Question

If ABCD is a rectangle, E and F are the mid-points of BC and AD respectively and G is any point on EF. Then ar(ΔGAB) : ar (rectangle ABCD) = _________.

Answer 1

Given:
ABCD is a rectangle
E and F are the mid-points of BC and AD respectively
G is any point on EF


Since, E and F are the mid-points of BC and AD respectively.
Therefore, ar(BEFA) = ar(ECDF) = $\frac{1}{2}$× ar(ABCD) ...(1)

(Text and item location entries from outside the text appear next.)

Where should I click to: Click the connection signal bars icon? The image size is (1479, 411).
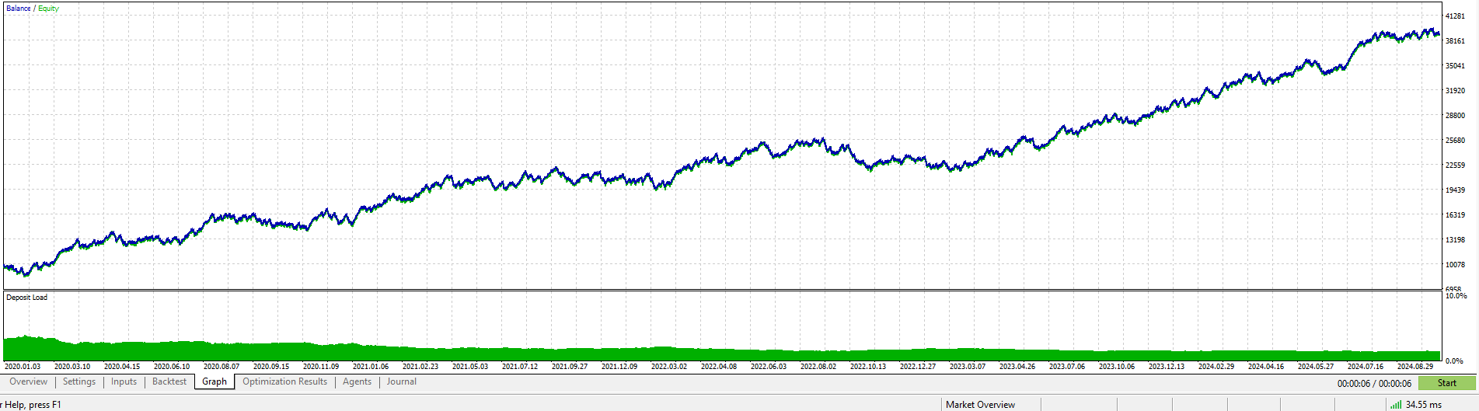tap(1396, 404)
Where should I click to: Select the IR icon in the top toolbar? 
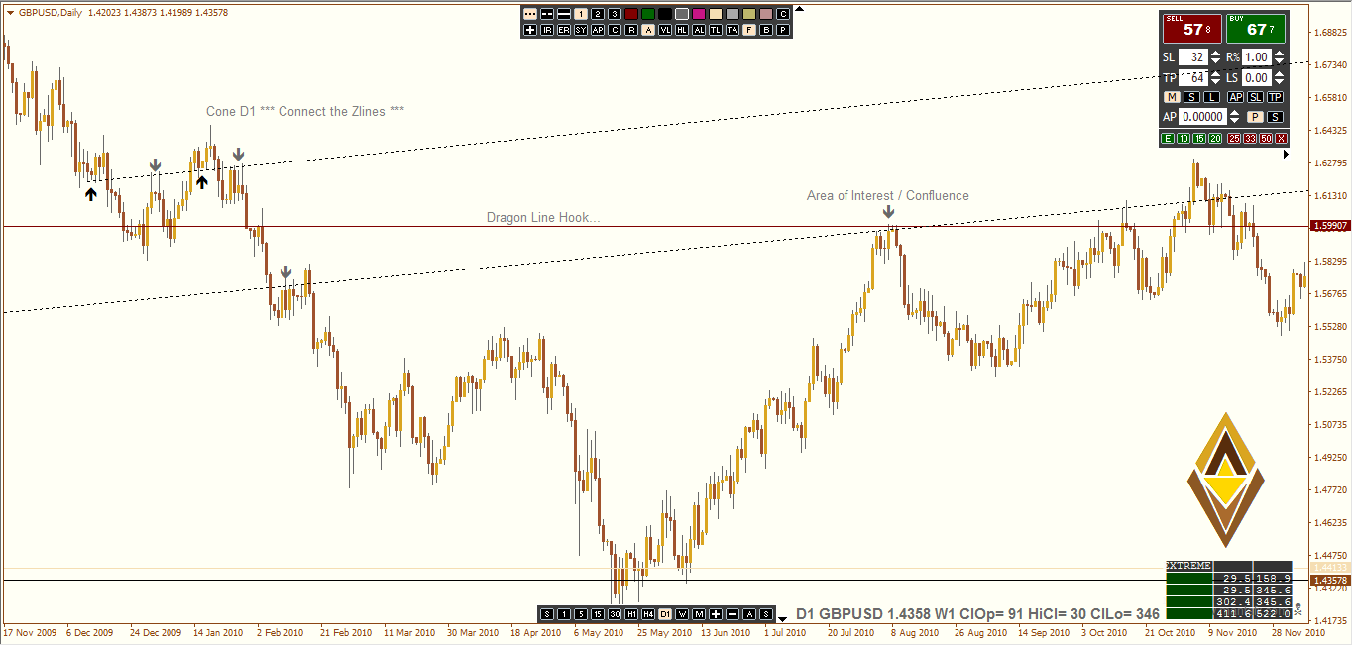(546, 29)
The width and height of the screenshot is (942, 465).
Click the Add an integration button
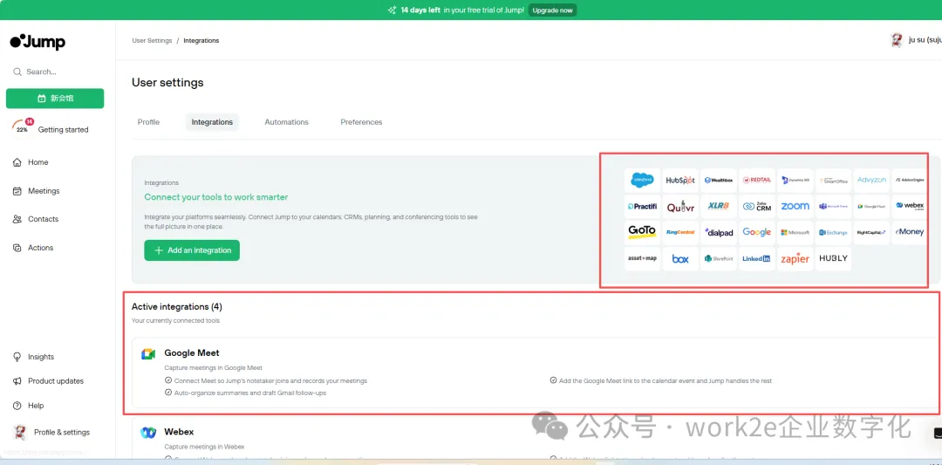coord(192,250)
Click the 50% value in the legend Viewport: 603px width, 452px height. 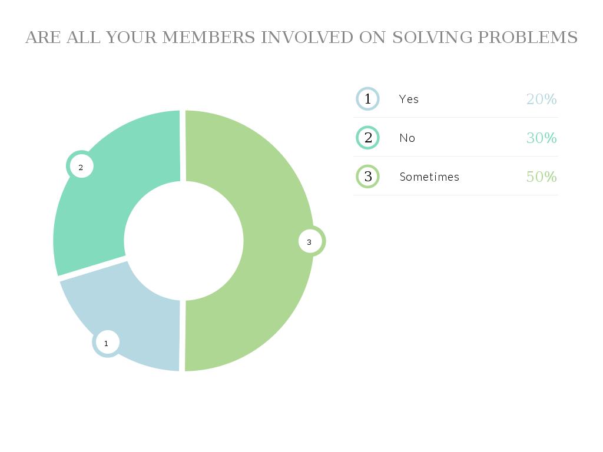[541, 177]
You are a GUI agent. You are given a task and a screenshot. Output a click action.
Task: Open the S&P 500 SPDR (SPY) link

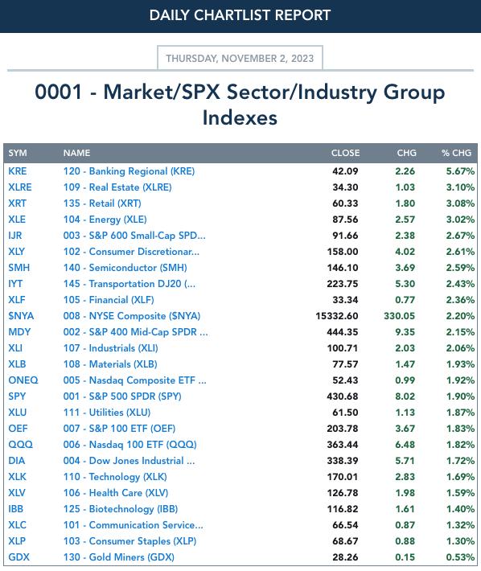coord(122,396)
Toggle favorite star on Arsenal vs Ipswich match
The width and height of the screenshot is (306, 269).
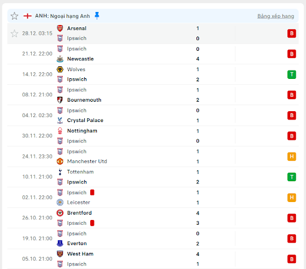click(14, 33)
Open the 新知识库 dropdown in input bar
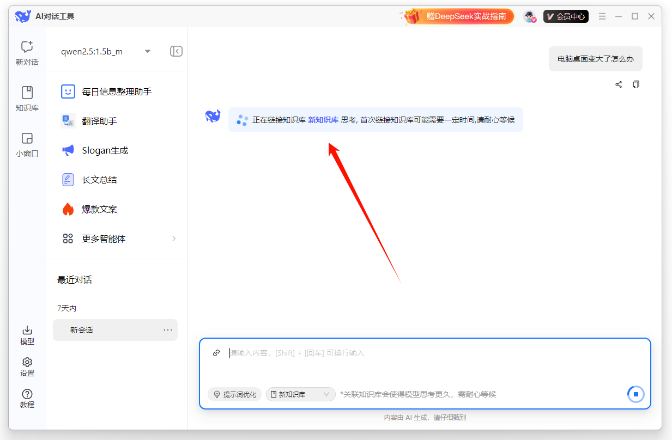Screen dimensions: 672x440 pos(300,394)
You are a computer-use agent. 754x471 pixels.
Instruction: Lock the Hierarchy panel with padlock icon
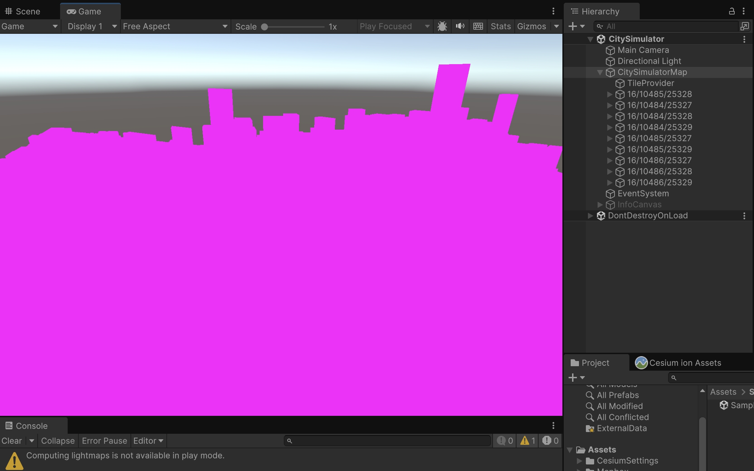click(x=732, y=11)
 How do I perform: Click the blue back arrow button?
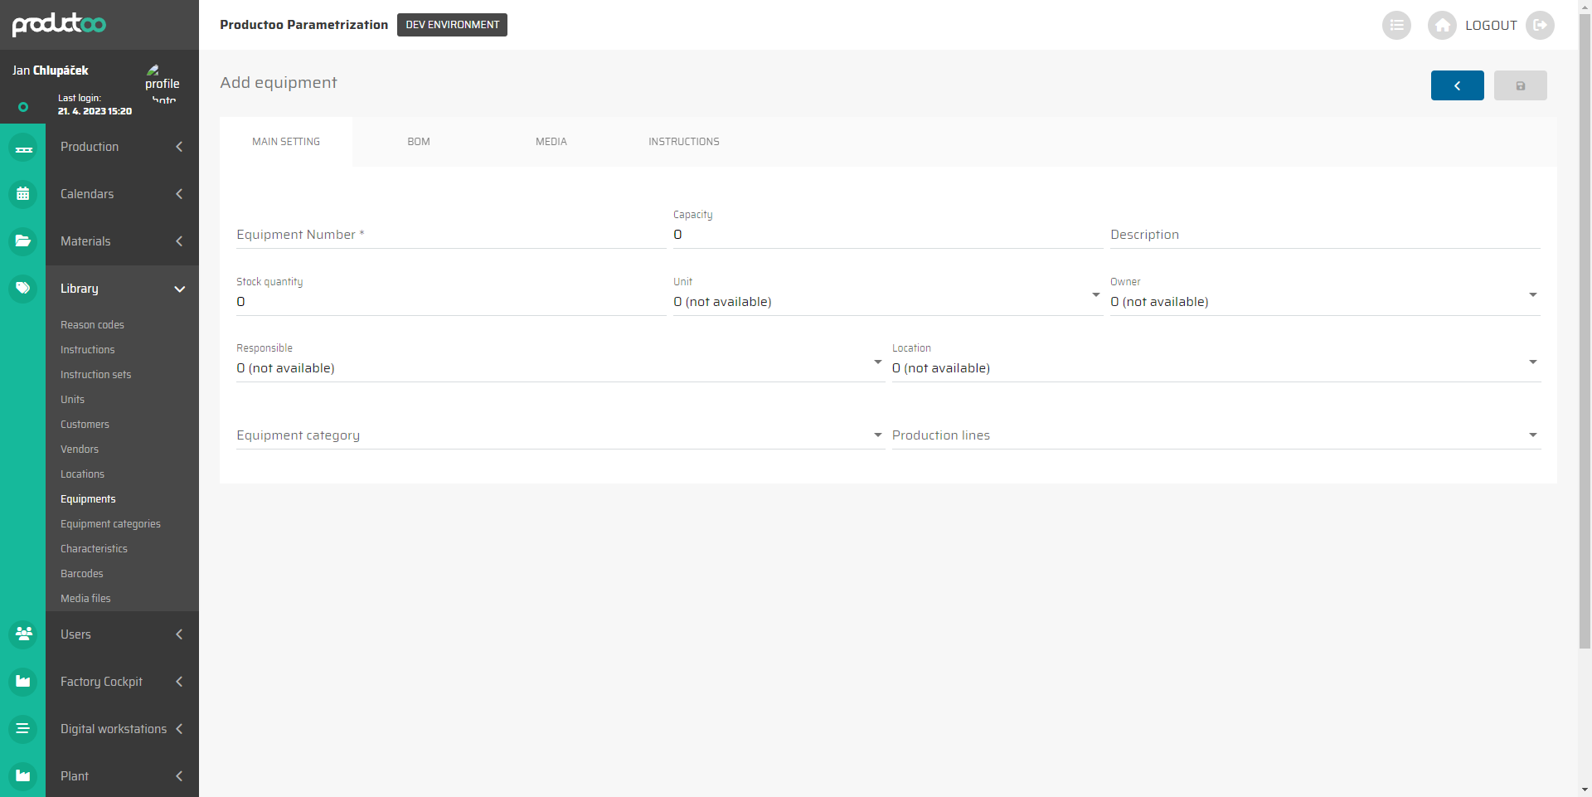[1457, 85]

We know, if a triangle and a rectangle are on the same base and between the same parallels, then the area of the triangle is half the area of the rectangle.
Thus, ar(ΔGAB) = $\frac{1}{2}$ar(BEFA) ...(2)

From (1) and (2),
ar(ΔGAB) = $\frac{1}{2}$×$\frac{1}{2}$× ar(ABCD)
⇒ ar(ΔGAB) = $\frac{1}{4}$× ar(ABCD)
⇒ $\frac{\mathrm{ar}\left(∆GAB\right)}{\mathrm{ar}\left(\mathrm{rectangle}ABCD\right)}=\frac{1}{4}$
​

Hence, ar(ΔGAB) : ar(rectangle ABCD) = 1 : 4.